Similarly, Defendants here issued a new regulation that bears on the matters addressed in the Order, and filed a timely motion for reconsideration. Assessing the new regulation on its merits now is therefore appropriate. Doing so now will also obviate having to do so on remand, should the parties appeal the Order, and would thereby serve judicial economy. See, e.g., Coral Const. Co. v. King County, 941 F.2d 910, 928 (9th Cir. 1991) (where defendant County modified the ordinance under appellate review, the Ninth Circuit remanded the question to the District Court, stating, “it would be premature to consider the present version of the ordinance . . . [w] e leave the question of the amended program’s constitutionality-and the corresponding question of the continued necessity for injunctive or declaratory relief-to the district court for determination on remand. ”)
In addition, as stated above, the motion does not seek reconsideration on the ground that the intervening change in law renders Plaintiffs’ challenge moot. Rather, Defendants contend that the change in law addresses the constitutional infirmities of EO § 1(d) (ii) as it stood previously. Thus, although Defendants ask the Court to vacate its Order and injunction, that is not the remedy the Court would provide if it grants Defendants’ motion. Instead, the Court would issue a new order analyzing the new provision, and, if appropriate, lift the injunction. Accordingly, the Court’s determination that EO § 1(d) (ii) as it existed when the Order was issued was unconstitutional would remain intact. Should Defendants repeal the new provision and leave the term “otherwise associated with” undefined, they would do so despite the Order, and would render EO § 1(d) (ii) unconstitutional.
Thus, in light of the procedural posture of this case, in which reconsideration was timely sought and the matter is likely to be appealed, the Court exercises its discretion to reconsider the Order.
2. Whether 31 C.F.R. § 594.316 Remedies The Vagueness and Overbreadth of EO 13224, § 1(d) (ii)
At stated, Defendants contend that the new regulation remedies the constitutional infirmities identified in the Order.

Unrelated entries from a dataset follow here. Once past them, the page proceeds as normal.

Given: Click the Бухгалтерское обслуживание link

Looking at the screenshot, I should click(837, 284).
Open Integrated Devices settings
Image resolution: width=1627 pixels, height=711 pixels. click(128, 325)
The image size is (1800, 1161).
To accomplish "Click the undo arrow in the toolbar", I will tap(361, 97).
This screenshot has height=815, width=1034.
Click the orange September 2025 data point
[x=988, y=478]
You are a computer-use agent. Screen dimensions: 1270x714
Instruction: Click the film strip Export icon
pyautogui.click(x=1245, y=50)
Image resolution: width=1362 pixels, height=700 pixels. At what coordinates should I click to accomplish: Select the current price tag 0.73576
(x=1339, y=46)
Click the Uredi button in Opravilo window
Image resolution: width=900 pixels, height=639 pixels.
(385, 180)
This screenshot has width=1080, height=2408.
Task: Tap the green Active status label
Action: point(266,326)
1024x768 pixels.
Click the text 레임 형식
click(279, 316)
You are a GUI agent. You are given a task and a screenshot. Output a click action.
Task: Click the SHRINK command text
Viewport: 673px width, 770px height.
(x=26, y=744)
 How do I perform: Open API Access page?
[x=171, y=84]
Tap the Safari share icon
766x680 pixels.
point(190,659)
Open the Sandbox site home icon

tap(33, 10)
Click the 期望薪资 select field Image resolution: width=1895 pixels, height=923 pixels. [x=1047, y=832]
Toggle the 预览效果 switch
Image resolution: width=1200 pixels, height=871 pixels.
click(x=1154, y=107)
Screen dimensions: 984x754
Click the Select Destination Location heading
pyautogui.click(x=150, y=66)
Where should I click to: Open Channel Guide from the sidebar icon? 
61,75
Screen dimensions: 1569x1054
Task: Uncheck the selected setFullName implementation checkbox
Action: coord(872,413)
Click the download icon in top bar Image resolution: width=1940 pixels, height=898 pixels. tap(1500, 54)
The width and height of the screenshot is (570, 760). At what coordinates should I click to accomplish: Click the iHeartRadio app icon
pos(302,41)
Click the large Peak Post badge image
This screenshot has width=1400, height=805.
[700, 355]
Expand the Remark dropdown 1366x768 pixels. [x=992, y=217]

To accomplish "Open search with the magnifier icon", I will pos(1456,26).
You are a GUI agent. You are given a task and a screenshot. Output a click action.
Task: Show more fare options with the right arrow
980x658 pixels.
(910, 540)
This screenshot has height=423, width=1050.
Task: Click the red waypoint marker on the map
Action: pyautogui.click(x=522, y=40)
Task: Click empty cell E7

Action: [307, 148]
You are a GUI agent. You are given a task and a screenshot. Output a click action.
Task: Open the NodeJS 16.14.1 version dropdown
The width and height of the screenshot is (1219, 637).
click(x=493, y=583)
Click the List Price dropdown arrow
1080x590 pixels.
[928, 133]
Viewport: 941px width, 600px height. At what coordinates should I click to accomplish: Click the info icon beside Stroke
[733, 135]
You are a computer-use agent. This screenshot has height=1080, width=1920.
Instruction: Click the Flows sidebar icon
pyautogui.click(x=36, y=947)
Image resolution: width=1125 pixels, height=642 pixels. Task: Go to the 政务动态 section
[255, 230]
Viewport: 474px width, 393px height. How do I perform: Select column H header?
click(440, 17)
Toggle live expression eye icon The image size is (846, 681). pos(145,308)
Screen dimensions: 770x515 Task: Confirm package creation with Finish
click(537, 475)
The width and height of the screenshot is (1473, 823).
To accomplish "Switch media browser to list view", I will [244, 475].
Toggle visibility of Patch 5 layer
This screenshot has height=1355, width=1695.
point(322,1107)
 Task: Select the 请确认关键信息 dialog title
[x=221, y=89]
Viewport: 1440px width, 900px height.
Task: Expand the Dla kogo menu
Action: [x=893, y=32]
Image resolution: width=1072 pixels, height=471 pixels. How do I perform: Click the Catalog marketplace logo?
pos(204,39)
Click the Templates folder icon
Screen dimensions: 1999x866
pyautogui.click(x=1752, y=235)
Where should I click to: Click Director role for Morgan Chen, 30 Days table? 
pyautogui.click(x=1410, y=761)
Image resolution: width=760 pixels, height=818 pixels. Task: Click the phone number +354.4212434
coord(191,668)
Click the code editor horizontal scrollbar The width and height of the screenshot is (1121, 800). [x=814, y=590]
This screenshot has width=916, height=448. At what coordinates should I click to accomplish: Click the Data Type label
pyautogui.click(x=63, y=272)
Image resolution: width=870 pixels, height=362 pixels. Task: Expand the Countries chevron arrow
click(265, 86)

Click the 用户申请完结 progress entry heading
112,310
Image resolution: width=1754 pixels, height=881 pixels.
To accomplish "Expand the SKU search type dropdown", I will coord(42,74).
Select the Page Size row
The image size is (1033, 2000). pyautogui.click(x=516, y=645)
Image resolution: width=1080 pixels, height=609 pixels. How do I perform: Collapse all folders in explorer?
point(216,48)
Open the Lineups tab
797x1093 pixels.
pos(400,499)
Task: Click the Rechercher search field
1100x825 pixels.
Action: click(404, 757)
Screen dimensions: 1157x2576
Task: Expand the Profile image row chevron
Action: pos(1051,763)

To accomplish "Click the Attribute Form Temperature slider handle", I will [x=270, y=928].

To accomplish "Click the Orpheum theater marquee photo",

Specifically, the Order found the “otherwise associated with” provision of the EO unconstitutionally vague because the term is not itself susceptible of clear meaning, was not defined by OFAC’s implementing regulations, its application was not subject to any identifiable criteria, and its enforcement was therefore subject only to the Government’s unfettered discretion.3 The Order also found the provision unconstitutionally overbroad because it imposed penalties for mere association with SDGTs, and that this overbreadth was substantial in relation to the potentially constitutional scope of the provision. See Humanitarian Law Project, 463 F. Supp. 2d at 1070-1071.
Defendants now contend that, in direct response to the Order, OFAC revised its regulations implementing and interpreting the EO by adding a new section, 31 C.F.R. § 594.316, to define “otherwise associated with” as it is used in the regulation that corresponds to EO 13224, § 1(d) (ii). Section 594.316 states:
The term “to be otherwise associated with,” as used in [ 31 C.F.R.] § 594.201 (a) (4) (ii), means:
Defendants contend that this newly-issued definition sets forth criteria governing the Secretary of the Treasury’s (hereafter, “Secretary”) discretion to designate SDGTs that are sufficient to avoid violating the First and Fifth Amendments to the United States Constitution. Plaintiffs disagree, contending that the new regulation is null and void because it exceeds the Secretary’s designation authority under section 1(c) of the EO. Plaintiffs further argue that even if the new regulation is not null and void, it does not cure the constitutional infirmities of the “otherwise associated with” provision. The Court agrees with Defendants.
First, the new regulation does not exceed the scope of the Secretary’s designation authority. Plaintiffs contend that the regulation expands the Secretary’s designation authority under section 1(c) of the EO. Specifically, Plaintiffs claim that while section 1(c) authorizes the designation of persons who are “owned or controlled by” already-designated SDGTs, the new regulation reaches to those who themselves “own or control” SDGTs. This argument is not well-taken.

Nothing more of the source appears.